Foreign Data

Foreign data wrappers are a new feature introduced in PostgreSQL 9.1. They allow executing SQL queries on data that's external to the database. To enable them, you need to define a foreign data wrapper that can convert the foreign data from its original form into PostgreSQL's internal tuple format.

For us, the really exciting part is enabling this functionality in CitusDB. We think having the ability to run SQL on distributed data, without having to do any data loads, provides substantial value. In the following, we describe examples where we run queries on distributed flat files and MongoDB. Through writing different foreign data wrappers, other data formats can be processed as well.

File Foreign Data Wrapper

One example foreign data wrapper that comes with PostgreSQL's contrib package is file_fdw. This wrapper handles flat files with tabular data, and several good tutorials for using it with PostgreSQL already exist.

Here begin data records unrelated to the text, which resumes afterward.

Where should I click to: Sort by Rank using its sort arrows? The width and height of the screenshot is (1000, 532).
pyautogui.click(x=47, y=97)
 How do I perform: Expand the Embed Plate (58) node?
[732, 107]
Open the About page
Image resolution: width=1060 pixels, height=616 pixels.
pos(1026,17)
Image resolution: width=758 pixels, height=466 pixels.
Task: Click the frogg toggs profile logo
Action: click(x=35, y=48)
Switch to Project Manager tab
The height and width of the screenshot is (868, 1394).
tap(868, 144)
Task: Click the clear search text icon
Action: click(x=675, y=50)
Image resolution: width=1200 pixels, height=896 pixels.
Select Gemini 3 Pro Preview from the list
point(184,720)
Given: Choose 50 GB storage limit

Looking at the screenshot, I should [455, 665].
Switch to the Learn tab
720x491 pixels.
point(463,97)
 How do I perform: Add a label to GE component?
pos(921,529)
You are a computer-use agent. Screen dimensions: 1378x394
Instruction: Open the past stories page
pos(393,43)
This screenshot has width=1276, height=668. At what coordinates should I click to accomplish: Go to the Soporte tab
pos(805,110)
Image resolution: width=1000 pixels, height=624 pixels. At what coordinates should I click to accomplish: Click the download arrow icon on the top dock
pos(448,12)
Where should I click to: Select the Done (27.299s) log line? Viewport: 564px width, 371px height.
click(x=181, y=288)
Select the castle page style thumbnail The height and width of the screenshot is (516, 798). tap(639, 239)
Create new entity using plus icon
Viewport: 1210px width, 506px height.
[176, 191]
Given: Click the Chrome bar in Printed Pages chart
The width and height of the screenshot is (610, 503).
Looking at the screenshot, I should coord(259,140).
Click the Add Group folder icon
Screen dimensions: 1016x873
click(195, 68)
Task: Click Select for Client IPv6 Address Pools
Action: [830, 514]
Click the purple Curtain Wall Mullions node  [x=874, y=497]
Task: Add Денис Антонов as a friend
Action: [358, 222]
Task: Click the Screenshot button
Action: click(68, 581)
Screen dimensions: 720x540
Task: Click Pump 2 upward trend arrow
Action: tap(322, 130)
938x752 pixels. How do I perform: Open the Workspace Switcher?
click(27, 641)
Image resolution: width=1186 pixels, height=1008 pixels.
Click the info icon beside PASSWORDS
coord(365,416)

CitusDB extends on this functionality by creating a foreign table for each flat file, and distributing SQL queries across these foreign tables. The CitusDB master node can efficiently parallelize filters, groupings, sorts, limits, aggregations, most table joins, and certain subselects.

To demonstrate this with an example, we describe a setup that uses customer reviews data files from Amazon. We start by showing commands to install the foreign data wrapper package on the local node for 64-bit Fedora or Ubuntu systems. If you'd like to run foreign data wrappers on a multiple node cluster, you'll need to repeat these installation steps on all the nodes.

localhost# wget http://packages.citusdata.com/contrib/citusdb-contrib-2.0.0-1.x86_64.rpm
localhost# sudo rpm --install citusdb-contrib-2.0.0-1.x86_64.rpm

OR

localhost# wget http://packages.citusdata.com/contrib/citusdb-contrib-2.0.0-1.amd64.deb
localhost# sudo dpkg --install citusdb-contrib-2.0.0-1.amd64.deb

Then, you need to download customer reviews data for years 1998 and 1999. These data include 1.75M customer reviews, and more data from subsequent years (2000 to 2004) are also available.

localhost# wget http://examples.citusdata.com/customer_reviews_1998.csv.gz
localhost# wget http://examples.citusdata.com/customer_reviews_1999.csv.gz

localhost# gzip -d customer_reviews_1998.csv.gz
localhost# gzip -d customer_reviews_1999.csv.gz

Now, we need to create an extension and server for foreign files, and then create a distributed foreign table associated with the file server. Note that you need to connect to the master database to issue these commands.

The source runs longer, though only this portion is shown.